GIVEN DATA: Begin

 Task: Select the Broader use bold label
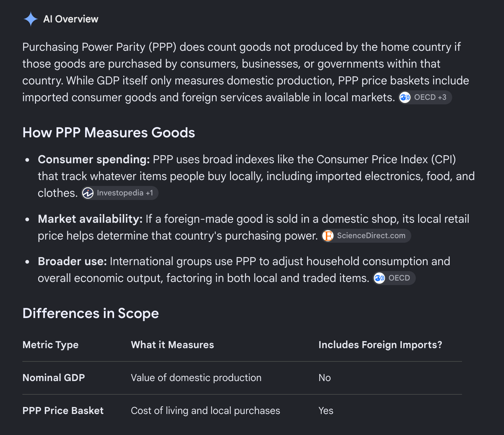72,261
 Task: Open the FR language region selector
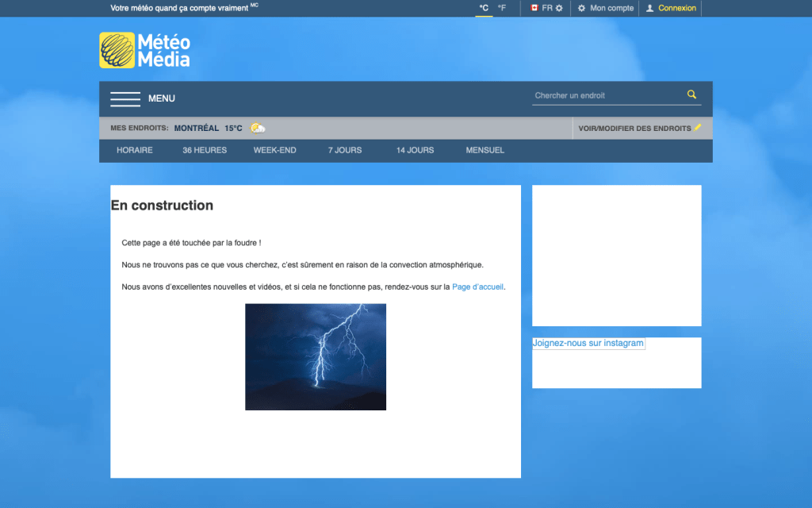(547, 8)
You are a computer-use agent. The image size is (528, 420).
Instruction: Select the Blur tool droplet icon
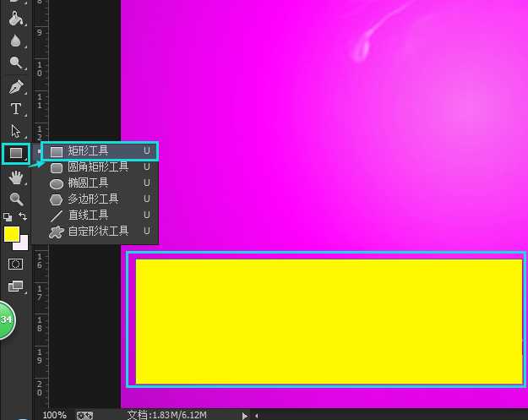pos(15,40)

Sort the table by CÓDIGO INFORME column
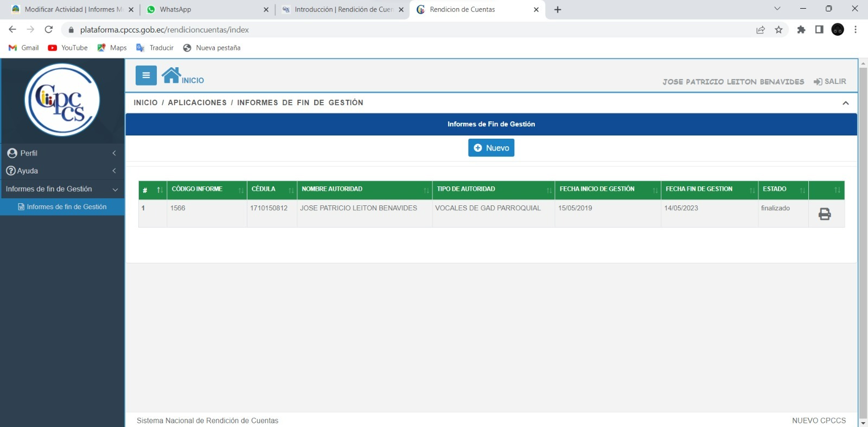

GIVEN DATA: End

▶ **PROMPT**
Only an exact copy of the entries, with no pictures, is expected as the answer.

▶ **EXPECTED ANSWER**
 Task: Select the Broader use bold label
72,261
 Task: Open the FR language region selector
(547, 8)
You are a computer-use agent. The image size is (528, 420).
Instruction: Select the Blur tool droplet icon
pos(15,40)

Sort the table by CÓDIGO INFORME column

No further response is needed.